Begin Provided information

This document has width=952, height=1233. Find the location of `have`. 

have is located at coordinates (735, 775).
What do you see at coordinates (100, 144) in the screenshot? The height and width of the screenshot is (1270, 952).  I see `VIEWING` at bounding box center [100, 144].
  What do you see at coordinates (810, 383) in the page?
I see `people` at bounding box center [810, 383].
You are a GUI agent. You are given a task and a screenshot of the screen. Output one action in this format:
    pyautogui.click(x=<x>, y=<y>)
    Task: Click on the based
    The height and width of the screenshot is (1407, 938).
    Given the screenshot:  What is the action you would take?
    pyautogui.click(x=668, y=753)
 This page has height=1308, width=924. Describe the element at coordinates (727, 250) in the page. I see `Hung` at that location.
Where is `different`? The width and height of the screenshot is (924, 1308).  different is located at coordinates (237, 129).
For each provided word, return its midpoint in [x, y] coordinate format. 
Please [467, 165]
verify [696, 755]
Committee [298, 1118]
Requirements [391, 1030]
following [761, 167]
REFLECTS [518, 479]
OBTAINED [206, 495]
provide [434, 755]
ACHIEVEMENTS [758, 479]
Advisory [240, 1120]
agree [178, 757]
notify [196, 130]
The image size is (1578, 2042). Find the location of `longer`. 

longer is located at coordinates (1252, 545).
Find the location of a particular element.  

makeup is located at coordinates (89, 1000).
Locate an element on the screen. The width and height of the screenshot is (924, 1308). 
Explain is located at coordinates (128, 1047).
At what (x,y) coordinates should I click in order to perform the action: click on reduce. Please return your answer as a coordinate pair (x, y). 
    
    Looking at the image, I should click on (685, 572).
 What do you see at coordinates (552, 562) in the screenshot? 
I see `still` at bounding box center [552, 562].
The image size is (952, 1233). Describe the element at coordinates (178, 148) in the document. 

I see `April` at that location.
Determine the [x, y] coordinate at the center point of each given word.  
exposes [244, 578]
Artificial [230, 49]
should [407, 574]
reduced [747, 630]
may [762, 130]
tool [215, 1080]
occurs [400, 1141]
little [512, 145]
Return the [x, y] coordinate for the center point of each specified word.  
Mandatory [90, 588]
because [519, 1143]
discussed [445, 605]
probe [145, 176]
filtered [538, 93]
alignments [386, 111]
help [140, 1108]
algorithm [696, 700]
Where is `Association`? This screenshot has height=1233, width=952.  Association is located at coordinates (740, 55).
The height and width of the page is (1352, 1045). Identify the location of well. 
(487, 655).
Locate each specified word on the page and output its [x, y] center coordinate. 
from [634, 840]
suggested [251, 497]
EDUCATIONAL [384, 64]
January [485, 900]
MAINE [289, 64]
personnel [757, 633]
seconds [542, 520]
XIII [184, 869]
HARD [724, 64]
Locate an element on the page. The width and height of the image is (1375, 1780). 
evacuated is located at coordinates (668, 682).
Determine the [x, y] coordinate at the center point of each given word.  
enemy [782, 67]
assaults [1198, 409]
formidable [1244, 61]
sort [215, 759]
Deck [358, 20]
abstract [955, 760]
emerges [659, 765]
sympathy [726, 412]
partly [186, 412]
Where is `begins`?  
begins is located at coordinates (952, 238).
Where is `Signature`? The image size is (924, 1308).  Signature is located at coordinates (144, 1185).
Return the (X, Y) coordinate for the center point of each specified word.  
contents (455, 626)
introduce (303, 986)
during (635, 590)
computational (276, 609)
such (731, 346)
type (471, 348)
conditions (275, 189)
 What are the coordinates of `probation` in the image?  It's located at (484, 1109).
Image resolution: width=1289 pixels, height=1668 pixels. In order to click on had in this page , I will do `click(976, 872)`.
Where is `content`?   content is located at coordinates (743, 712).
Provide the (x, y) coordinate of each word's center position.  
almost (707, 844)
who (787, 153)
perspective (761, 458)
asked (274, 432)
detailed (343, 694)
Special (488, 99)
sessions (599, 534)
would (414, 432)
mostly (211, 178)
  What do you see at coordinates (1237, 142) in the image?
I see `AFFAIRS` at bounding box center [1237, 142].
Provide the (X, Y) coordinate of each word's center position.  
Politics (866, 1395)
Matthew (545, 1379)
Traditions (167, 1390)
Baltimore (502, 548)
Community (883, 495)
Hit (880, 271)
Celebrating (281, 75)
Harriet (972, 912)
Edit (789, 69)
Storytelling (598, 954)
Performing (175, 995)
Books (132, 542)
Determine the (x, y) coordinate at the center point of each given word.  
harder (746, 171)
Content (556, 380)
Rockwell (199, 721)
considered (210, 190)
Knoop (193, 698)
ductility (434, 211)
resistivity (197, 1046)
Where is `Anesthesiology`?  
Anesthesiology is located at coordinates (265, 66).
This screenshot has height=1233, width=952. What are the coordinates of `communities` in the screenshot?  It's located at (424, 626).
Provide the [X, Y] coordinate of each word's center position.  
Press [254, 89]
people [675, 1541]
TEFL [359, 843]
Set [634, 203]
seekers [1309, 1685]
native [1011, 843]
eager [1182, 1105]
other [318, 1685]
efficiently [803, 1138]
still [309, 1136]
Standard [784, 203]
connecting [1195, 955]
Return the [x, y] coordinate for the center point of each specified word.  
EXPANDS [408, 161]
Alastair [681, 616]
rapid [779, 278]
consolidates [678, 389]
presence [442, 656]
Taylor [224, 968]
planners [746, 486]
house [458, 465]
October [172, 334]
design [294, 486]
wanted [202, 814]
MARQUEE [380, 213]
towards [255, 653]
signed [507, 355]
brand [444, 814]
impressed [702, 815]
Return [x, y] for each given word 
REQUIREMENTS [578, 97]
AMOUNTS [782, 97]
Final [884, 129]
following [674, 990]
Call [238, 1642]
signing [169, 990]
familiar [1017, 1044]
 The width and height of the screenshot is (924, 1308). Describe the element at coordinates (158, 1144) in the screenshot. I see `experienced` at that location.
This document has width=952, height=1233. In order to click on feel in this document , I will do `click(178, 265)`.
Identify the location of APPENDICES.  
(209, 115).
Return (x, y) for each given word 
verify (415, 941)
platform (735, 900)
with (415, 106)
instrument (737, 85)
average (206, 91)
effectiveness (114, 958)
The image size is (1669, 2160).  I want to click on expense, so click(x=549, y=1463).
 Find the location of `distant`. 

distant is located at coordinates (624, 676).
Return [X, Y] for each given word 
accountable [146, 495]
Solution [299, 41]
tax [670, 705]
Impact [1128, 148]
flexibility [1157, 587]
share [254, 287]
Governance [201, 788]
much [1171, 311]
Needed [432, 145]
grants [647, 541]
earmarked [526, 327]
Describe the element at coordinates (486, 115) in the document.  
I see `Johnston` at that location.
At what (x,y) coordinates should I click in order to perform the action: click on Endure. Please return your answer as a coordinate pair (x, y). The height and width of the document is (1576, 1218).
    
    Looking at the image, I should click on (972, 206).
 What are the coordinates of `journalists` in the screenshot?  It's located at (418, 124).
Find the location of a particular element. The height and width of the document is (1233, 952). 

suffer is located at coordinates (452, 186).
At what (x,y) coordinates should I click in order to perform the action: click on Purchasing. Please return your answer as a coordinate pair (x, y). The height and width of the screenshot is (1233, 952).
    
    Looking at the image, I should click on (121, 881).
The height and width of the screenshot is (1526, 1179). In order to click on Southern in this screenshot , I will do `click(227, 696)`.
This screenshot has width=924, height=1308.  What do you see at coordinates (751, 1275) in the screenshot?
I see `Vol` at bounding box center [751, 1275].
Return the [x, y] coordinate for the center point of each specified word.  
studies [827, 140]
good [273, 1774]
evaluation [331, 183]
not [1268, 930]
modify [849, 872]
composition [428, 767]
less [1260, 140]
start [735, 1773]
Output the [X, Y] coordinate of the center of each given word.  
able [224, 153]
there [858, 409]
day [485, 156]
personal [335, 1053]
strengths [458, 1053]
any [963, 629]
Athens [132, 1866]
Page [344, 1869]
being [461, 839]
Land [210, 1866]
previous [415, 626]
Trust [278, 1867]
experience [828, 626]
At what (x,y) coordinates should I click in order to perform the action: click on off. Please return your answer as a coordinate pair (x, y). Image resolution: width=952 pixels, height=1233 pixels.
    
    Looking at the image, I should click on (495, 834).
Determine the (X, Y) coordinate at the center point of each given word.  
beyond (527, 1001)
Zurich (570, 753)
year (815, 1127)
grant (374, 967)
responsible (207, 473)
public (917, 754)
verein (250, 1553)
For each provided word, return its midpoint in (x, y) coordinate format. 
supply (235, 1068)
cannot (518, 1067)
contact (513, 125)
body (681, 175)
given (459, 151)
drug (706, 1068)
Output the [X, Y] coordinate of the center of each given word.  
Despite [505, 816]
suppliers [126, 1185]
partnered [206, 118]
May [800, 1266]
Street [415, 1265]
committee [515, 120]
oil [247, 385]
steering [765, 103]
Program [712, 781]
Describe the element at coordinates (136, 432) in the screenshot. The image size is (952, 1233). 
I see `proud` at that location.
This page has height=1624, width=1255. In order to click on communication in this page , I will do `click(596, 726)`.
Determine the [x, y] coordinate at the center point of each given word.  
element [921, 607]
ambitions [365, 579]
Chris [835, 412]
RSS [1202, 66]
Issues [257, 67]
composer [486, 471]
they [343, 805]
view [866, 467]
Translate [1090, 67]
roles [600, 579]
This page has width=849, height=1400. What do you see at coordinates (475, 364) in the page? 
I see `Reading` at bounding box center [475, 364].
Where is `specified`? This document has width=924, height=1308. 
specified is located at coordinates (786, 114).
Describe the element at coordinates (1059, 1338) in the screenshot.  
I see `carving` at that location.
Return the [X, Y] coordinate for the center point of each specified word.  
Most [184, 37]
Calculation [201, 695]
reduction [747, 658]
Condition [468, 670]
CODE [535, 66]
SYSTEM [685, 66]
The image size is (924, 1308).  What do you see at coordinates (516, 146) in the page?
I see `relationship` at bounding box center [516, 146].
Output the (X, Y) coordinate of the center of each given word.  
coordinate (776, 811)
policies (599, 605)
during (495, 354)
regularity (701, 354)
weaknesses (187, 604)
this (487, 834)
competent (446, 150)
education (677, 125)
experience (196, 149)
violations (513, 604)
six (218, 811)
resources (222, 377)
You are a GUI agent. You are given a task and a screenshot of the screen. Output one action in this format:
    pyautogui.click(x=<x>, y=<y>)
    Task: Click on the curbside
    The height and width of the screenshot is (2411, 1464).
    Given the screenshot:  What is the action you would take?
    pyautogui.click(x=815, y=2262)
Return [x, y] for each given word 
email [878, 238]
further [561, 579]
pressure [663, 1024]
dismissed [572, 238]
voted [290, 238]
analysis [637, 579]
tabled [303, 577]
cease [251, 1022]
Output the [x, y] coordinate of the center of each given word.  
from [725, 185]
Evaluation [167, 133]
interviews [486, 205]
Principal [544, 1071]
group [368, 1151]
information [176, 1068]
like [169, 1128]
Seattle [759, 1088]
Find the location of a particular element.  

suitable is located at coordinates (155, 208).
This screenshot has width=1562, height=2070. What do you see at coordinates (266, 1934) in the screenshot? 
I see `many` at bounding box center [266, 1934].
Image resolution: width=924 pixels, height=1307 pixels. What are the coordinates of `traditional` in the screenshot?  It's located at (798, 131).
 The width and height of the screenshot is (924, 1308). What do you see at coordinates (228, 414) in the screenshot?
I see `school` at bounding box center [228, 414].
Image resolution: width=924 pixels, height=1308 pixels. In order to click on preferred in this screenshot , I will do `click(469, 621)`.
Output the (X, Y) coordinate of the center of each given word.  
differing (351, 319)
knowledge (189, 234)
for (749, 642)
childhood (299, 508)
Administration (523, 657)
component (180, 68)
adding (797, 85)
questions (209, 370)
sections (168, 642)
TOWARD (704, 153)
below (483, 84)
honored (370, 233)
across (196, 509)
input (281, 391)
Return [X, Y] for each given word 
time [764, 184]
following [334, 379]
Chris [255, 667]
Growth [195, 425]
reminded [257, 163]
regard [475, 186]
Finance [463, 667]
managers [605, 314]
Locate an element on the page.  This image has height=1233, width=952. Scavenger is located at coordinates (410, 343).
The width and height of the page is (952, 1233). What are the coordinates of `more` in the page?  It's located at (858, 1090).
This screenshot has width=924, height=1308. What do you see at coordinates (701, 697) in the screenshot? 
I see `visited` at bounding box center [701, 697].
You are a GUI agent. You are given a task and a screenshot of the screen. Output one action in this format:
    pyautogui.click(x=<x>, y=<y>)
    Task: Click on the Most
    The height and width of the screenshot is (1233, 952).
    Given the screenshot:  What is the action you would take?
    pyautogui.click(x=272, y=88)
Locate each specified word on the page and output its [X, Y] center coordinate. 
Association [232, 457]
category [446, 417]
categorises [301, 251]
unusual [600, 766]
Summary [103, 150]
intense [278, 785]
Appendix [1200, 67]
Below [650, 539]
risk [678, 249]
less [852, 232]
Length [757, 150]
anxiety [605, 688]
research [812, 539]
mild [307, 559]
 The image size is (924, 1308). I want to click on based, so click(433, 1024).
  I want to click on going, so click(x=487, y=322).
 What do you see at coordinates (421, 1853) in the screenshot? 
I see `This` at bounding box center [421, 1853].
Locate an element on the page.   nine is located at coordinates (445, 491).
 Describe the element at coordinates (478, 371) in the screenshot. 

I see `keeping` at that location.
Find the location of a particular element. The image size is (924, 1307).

End Provided information

Render the part of the records that runs from their first line through the line containing "center [810, 383]." as a numbered list, leaving out blank lines.

1. This document has width=952, height=1233. Find the location of `have`. 
2. have is located at coordinates (735, 775).
3. What do you see at coordinates (100, 144) in the screenshot? The height and width of the screenshot is (1270, 952).  I see `VIEWING` at bounding box center [100, 144].
4.   What do you see at coordinates (810, 383) in the page?
5. I see `people` at bounding box center [810, 383].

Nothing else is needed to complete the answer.